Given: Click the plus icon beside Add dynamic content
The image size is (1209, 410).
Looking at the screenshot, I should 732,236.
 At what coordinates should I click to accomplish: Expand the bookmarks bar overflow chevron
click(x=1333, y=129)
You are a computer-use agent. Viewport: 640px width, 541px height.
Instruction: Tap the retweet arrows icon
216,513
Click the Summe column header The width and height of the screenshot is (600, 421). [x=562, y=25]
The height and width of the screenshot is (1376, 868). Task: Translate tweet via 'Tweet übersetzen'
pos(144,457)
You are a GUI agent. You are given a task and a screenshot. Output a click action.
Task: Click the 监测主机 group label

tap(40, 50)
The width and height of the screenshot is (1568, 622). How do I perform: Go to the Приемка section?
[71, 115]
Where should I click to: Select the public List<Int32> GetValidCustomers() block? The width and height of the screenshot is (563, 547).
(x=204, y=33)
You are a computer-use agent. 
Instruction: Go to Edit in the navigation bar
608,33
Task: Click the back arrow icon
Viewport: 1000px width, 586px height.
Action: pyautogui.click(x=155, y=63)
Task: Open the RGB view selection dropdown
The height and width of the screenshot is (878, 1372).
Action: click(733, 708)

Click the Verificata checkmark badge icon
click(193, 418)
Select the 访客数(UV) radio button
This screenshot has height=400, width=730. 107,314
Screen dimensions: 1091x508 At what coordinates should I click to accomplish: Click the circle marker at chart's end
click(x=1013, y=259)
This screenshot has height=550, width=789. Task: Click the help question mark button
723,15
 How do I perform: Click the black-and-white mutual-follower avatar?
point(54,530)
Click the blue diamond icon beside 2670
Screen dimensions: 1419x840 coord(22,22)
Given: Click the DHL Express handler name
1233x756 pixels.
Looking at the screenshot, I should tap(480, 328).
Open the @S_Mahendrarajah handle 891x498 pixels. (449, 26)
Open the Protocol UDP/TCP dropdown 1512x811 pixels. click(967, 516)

● ● ● ● ●

◆ What you will do ◆
Each line from the one that contains "How do I perform: Click" through the end of the records must be repeated exactly. No other line belongs in the answer.

◆ Task response ◆
 How do I perform: Click the black-and-white mutual-follower avatar?
point(54,530)
Click the blue diamond icon beside 2670
Screen dimensions: 1419x840 coord(22,22)
Given: Click the DHL Express handler name
1233x756 pixels.
Looking at the screenshot, I should tap(480, 328).
Open the @S_Mahendrarajah handle 891x498 pixels. (449, 26)
Open the Protocol UDP/TCP dropdown 1512x811 pixels. click(967, 516)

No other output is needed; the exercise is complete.